■ Written tasks
A – Answer these from the excerpt on the art collection move:
(i) Who is cited as saying students rarely stumble upon the University's art collections at the DAC?
(ii) In what year were more concrete plans for the space in Olin generated?
(iii) Which gallery is named as an alternate location that was ruled out?
B – According to the excerpt on the art collection move, why can the current space not take in large acquisitions?
C – Reproduce the excerpt on the art collection move word for word between "More concrete plans" and "the original space.", inclusive.

--- Selected excerpt ---

The DAC is considerably far from the center of campus, and as a consequence, students rarely find themselves accidentally stumbling upon the University’s art collections, according to Tokumitsu. The move to Olin would place the collections in a busier area of campus, ensuring the University’s collections are visited by the maximum numbers of students, members of faculty, and community members.

Provost and Senior Vice President for Academic Affairs Joyce Jacobsen, who has been involved in the project, echoed the idea that the move will lead to more consistent foot traffic at the gallery.

“At the DAC right now, we’ll have an opening event, and a lot of people will come for that, and then it drops off pretty dramatically because it’s really not a central location,” she explained. “The other problem with the current space is they can’t really take any large acquisitions in because both of the storage conditions, being not enough space and because of the conditions of storage not being acceptable to all donors. So it seemed like it solved a lot of problems at the same time.”

More concrete plans for the space in Olin were generated in 2017, after moves to alternate locations like the Zilkha Gallery were ruled out due to limited space or subpar environmental conditions. In the initial phases, the project took some time getting off the ground due to pushback from University members who had ties to the original space.

--- Data entries ---

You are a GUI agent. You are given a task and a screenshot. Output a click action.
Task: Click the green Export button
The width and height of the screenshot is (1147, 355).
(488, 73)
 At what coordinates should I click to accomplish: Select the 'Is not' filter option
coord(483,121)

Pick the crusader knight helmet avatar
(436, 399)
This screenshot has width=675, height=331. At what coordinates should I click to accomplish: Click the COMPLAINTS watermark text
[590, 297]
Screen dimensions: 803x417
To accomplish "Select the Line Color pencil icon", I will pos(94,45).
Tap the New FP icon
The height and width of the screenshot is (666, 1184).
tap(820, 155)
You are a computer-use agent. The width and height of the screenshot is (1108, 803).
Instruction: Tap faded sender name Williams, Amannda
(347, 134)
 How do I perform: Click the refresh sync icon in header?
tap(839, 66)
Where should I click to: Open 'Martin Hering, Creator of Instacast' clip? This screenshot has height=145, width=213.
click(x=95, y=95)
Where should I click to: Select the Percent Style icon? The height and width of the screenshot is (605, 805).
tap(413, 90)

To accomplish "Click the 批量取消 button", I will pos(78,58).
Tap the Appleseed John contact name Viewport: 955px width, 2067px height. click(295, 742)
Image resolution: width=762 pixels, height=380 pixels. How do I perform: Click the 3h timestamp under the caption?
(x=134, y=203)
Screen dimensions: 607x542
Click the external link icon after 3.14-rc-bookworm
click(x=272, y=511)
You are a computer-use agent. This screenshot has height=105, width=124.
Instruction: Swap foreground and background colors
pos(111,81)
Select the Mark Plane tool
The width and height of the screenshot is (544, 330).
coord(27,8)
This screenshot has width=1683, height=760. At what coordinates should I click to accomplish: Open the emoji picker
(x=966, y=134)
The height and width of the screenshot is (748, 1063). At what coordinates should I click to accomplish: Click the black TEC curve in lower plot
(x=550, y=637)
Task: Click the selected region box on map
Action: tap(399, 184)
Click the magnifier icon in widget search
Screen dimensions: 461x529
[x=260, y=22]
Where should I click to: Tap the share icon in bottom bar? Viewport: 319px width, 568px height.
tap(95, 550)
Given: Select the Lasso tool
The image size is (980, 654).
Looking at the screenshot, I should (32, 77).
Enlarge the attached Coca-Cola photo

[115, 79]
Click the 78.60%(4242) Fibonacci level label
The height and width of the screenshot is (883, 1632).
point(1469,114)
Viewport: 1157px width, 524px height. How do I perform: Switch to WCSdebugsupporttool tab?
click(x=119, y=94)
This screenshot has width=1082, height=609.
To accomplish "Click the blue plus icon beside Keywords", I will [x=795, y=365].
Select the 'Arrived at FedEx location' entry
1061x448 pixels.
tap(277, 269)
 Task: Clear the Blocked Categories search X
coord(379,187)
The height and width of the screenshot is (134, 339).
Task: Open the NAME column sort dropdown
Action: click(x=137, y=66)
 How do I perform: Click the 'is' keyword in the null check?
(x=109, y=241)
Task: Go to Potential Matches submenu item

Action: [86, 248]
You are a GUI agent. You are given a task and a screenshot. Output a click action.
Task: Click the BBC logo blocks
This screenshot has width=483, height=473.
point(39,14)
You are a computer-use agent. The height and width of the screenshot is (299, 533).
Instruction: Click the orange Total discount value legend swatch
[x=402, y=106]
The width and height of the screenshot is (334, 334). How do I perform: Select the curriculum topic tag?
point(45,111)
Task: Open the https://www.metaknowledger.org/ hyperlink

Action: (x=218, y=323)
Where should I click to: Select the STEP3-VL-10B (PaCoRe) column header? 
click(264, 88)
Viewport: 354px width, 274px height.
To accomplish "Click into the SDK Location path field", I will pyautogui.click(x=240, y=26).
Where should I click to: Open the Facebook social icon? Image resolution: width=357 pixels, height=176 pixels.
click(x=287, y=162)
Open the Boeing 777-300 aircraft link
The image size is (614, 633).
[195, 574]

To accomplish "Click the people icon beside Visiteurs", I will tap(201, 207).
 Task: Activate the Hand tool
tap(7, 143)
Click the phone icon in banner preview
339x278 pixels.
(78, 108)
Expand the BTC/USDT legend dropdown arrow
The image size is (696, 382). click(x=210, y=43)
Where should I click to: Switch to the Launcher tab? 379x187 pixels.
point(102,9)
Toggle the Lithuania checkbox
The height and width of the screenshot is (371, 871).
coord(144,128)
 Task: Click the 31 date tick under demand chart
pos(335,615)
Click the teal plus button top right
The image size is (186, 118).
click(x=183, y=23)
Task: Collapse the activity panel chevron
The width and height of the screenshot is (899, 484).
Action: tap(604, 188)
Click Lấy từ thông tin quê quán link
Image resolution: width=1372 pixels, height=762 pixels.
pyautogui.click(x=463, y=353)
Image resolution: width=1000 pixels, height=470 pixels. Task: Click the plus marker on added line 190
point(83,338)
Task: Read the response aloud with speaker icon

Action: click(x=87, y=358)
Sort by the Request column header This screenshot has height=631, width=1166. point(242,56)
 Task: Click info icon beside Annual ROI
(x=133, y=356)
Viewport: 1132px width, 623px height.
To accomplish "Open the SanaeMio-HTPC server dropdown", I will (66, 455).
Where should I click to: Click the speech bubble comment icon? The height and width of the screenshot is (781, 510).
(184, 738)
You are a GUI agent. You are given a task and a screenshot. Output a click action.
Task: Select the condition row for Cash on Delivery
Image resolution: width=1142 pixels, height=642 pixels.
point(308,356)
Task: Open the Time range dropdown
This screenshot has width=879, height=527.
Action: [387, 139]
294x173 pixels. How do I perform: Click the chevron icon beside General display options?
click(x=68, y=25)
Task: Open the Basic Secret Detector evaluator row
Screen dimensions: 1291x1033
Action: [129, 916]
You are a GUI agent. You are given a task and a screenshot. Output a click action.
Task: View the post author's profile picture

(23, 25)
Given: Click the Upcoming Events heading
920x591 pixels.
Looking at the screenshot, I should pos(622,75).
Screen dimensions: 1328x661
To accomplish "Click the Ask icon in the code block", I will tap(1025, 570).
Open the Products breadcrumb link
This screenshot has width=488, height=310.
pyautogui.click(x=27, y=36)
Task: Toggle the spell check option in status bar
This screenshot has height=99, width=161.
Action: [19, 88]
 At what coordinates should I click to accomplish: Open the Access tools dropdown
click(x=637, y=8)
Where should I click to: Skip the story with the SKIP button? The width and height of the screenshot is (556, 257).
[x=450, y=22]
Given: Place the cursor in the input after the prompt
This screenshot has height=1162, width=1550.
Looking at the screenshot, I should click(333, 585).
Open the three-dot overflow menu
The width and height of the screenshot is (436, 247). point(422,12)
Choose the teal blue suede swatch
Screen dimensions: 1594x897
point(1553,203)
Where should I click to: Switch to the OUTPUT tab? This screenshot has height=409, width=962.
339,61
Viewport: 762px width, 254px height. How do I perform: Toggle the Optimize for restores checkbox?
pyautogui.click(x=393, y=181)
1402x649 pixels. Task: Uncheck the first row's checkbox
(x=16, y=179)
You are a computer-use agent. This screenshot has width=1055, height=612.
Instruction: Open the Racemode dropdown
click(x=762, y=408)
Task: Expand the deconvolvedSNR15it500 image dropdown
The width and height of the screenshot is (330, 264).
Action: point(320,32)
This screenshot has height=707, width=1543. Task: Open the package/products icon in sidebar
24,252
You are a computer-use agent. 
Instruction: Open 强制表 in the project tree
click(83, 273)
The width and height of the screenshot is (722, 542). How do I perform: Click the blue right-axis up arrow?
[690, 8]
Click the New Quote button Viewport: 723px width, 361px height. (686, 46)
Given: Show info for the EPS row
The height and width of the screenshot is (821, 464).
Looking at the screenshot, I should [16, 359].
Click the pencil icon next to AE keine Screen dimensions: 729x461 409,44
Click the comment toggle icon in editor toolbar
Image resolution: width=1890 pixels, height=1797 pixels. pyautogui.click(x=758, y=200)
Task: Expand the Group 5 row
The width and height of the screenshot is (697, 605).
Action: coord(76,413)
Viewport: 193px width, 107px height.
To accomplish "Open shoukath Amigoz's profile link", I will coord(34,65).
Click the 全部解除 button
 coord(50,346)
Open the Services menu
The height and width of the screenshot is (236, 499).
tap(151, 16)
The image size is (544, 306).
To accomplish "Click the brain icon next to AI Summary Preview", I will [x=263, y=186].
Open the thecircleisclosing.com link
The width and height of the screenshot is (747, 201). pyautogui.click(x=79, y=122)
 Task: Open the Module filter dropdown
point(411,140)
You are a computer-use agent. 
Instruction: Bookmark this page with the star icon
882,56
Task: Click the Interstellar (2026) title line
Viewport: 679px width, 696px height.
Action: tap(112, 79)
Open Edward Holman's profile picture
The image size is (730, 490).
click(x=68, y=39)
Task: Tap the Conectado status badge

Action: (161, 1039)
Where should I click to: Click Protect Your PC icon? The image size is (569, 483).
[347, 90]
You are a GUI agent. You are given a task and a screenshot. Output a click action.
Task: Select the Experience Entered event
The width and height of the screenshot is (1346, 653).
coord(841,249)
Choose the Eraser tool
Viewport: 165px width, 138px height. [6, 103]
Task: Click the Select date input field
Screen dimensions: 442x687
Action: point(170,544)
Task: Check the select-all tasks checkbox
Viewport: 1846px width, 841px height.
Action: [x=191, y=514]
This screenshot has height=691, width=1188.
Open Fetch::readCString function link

---

■ Results
A –
(i) Tokumitsu
(ii) 2017
(iii) The Zilkha Gallery

B – The current space lacks enough storage room, and its storage conditions are not acceptable to all donors.

C –
More concrete plans for the space in Olin were generated in 2017, after moves to alternate locations like the Zilkha Gallery were ruled out due to limited space or subpar environmental conditions. In the initial phases, the project took some time getting off the ground due to pushback from University members who had ties to the original space.